Schell is niet de enige aan de West Kruiskade die goed kijkt naar de behoeftes van deze heel diverse wijk. Ook mijnheer Pang (Echt Rotterdams Erfgoed nr. 0021), eigenaar van de viswinkel Tai Yik en voorzitter van de Stichting Pang Overzee in Nederland, heeft dat altijd gedaan. Zoals zoveel Chinezen vertrekt hij in de jaren 70 naar Nederland om in Chinese restaurants van familieleden te werken. Hij werkt hard en slaagt er in een eigen toko aan de West Kruiskade te openen.
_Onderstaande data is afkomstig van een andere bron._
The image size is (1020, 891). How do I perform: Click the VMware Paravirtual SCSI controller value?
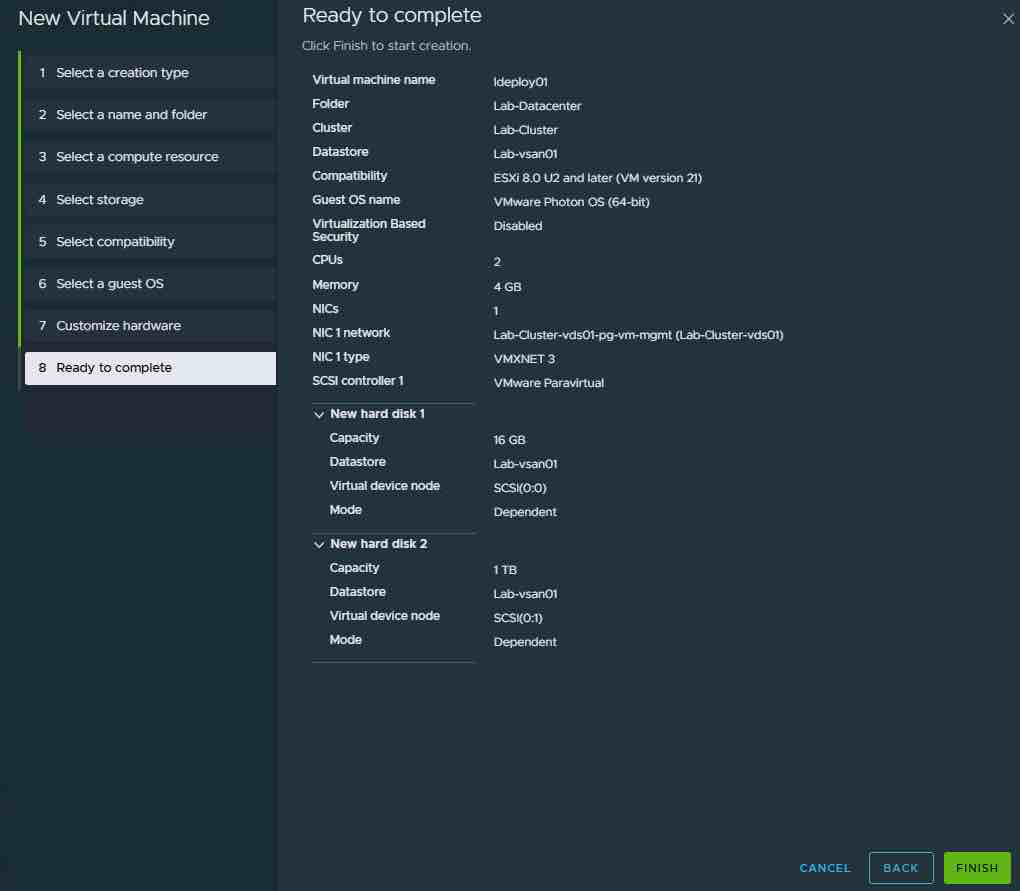[x=548, y=383]
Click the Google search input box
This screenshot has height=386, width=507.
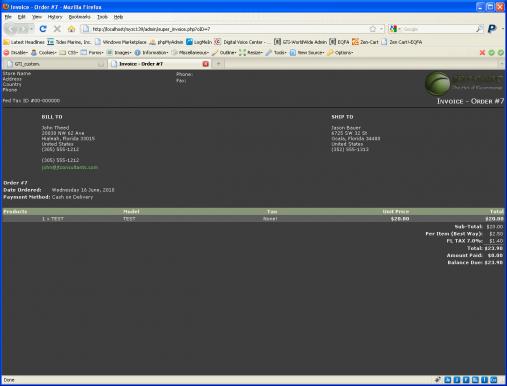tap(438, 29)
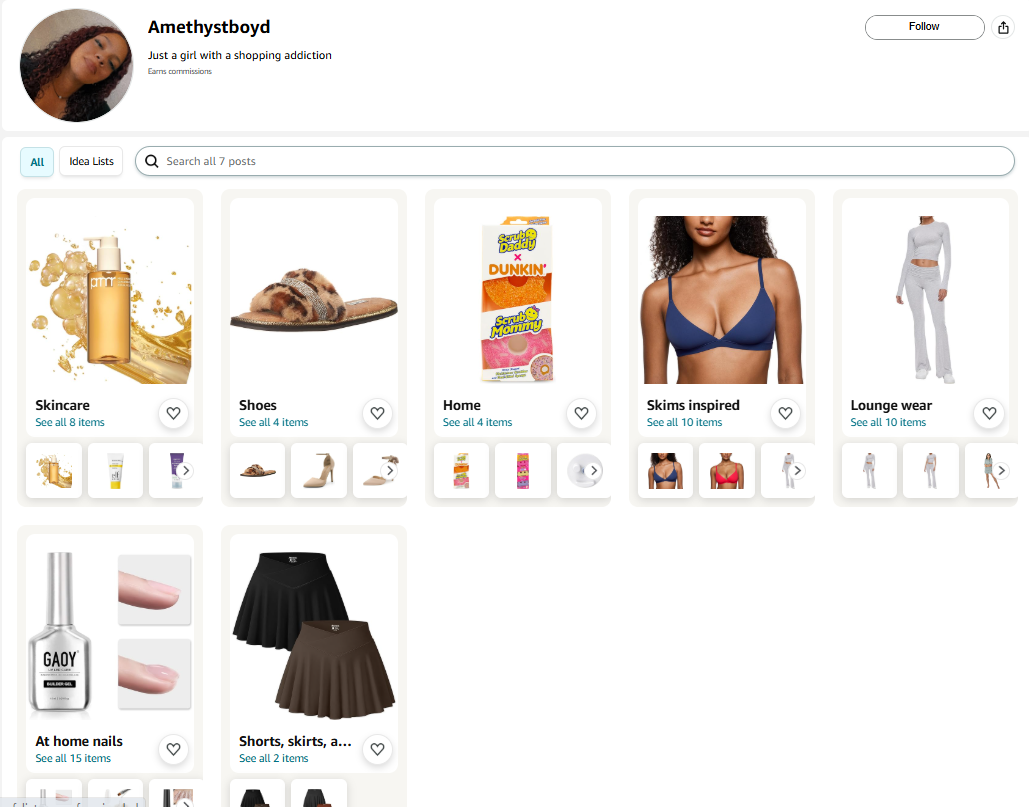This screenshot has width=1029, height=807.
Task: Open the red bra thumbnail under Skims inspired
Action: [726, 470]
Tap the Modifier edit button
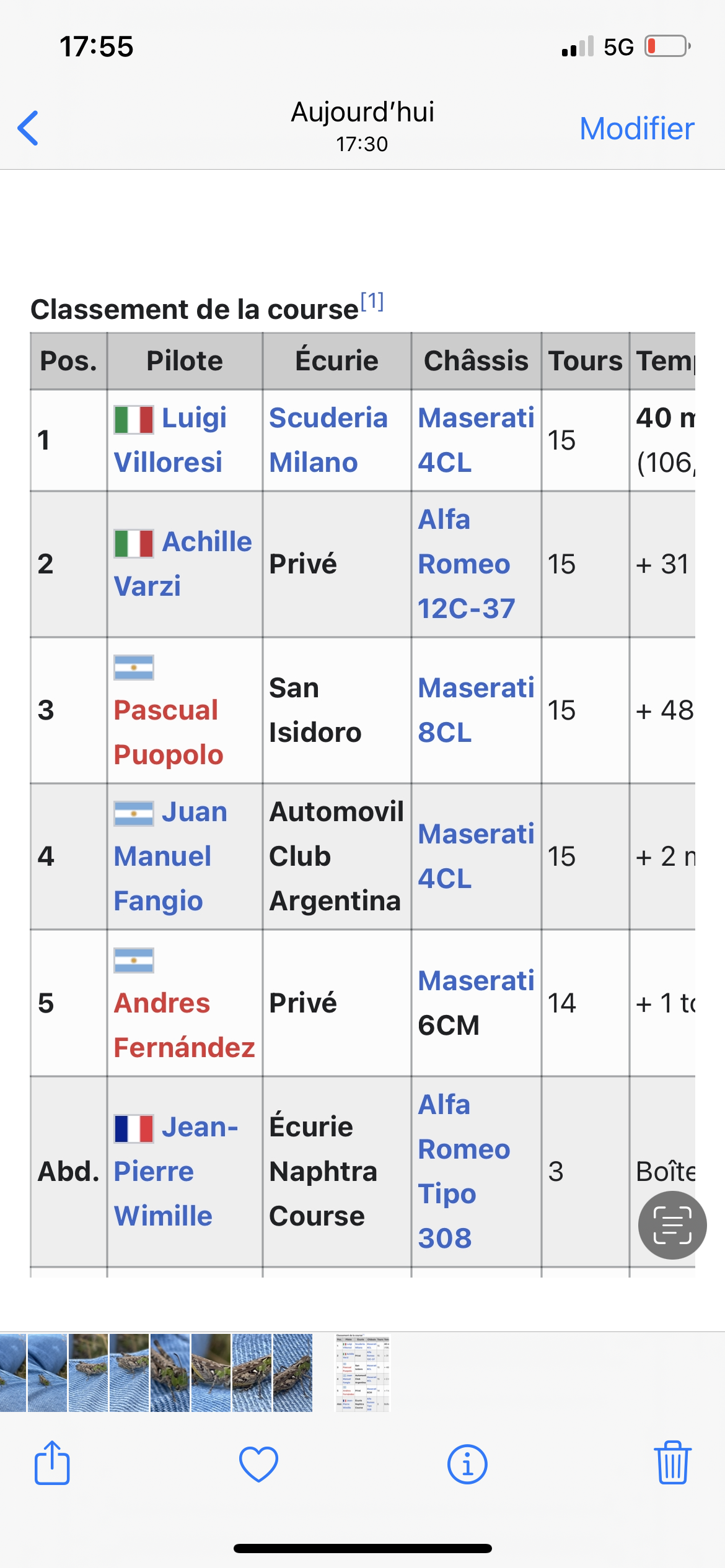This screenshot has height=1568, width=725. [x=636, y=129]
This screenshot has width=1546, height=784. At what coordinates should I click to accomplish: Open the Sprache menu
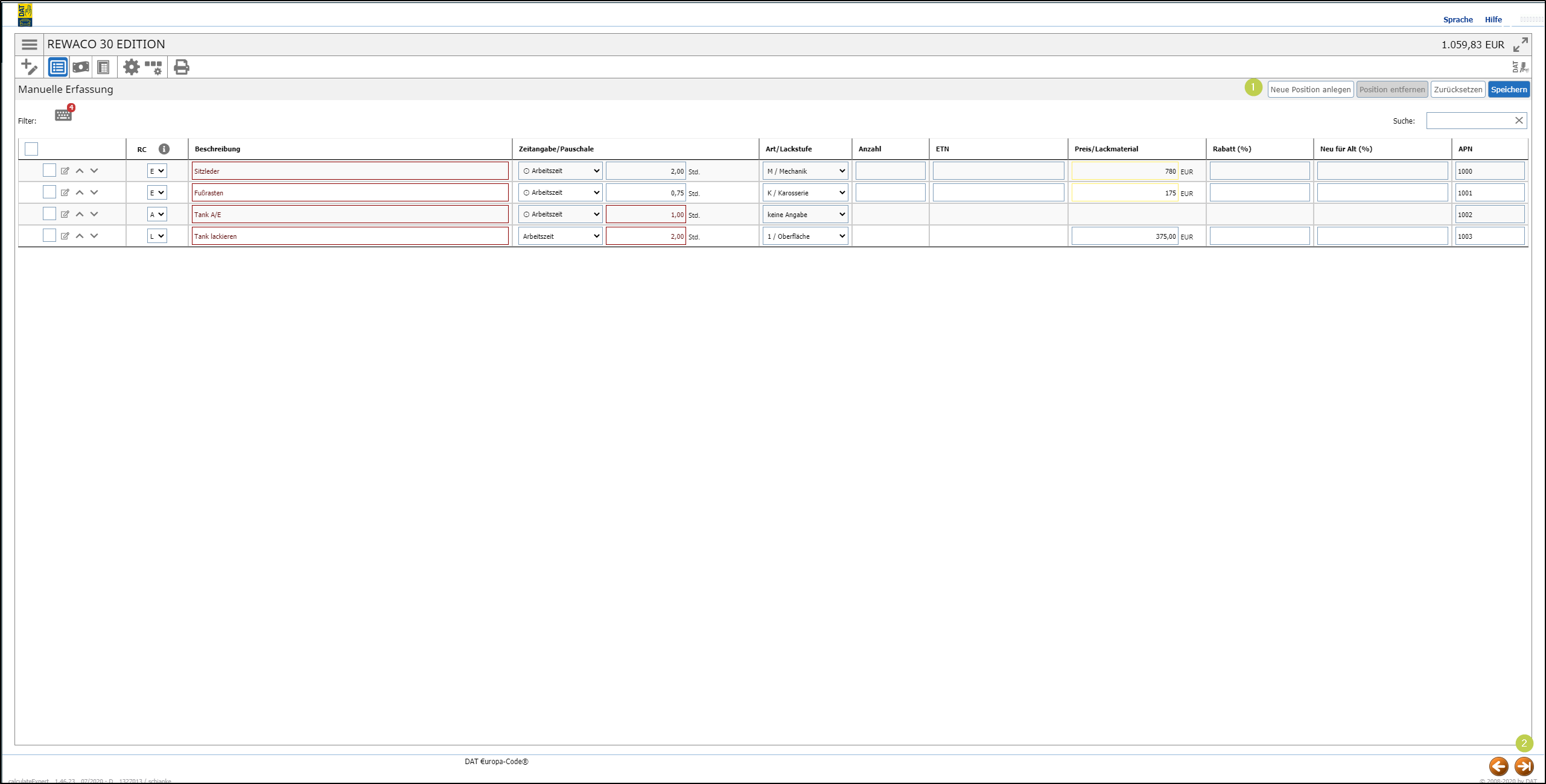1457,20
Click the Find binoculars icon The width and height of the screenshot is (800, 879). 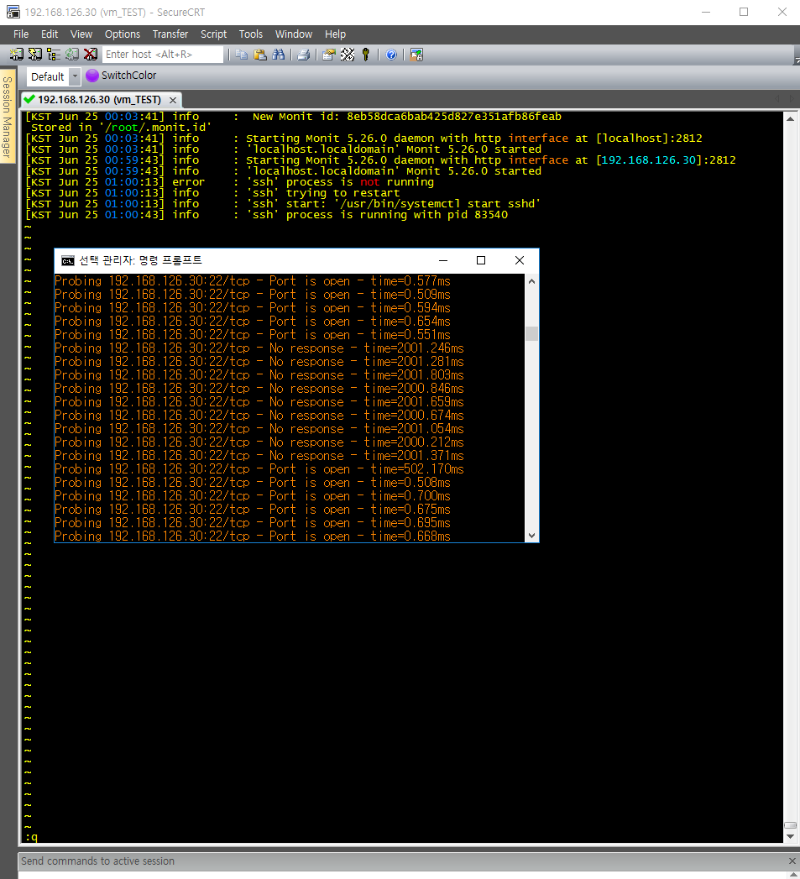[x=277, y=54]
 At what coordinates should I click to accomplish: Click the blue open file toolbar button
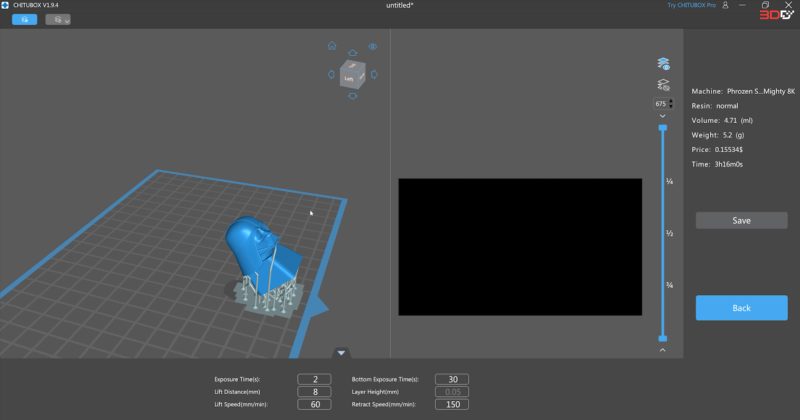tap(25, 19)
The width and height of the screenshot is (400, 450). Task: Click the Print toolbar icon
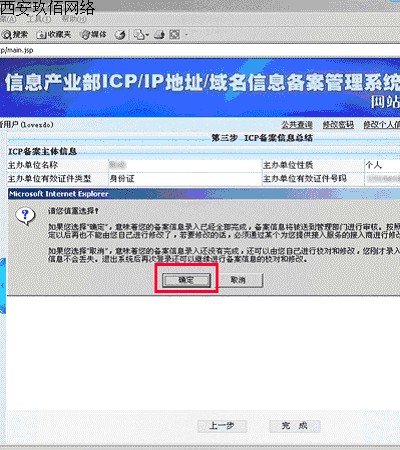pyautogui.click(x=159, y=35)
De toko loopt goed totdat naast hem de grote Chinese supermarkt Oriental wordt geopend. ‘Oriental is de baas van de straat. Zij verkopen 2000 producten uit Thailand, Vietnam, Suriname, China. Met een kleine toko kan je nooit concurreren.’ Nu mijnheer Pang verse en levende vis verkoopt is hij verzekerd van een vaste klantenkring.
Voor beide ondernemingen is de familie heel belangrijk. Bij Schell hebben alle familieleden een link met de slagerij. De broer van Freek toert rond met grote foodtrucks en het is niet moeilijk te raden welke slagerij de trucks bevoorraadt. Maar ook voor mijnheer Pang is de familie heel belangrijk. De broers en zussen van Mijnheer Pang hadden eigen restaurants en konden hem in dienst nemen. Hierdoor kon hij een startkapitaal opbouwen om zijn winkel te openen. Op zijn beurt helpt mijnheer Pang met de Stichting Pang jonge Chinezen op weg in Rotterdam en daarbuiten: “niet met geld maar met informatie en een maaltijd. Als mensen niks hebben geven wij ze te eten”.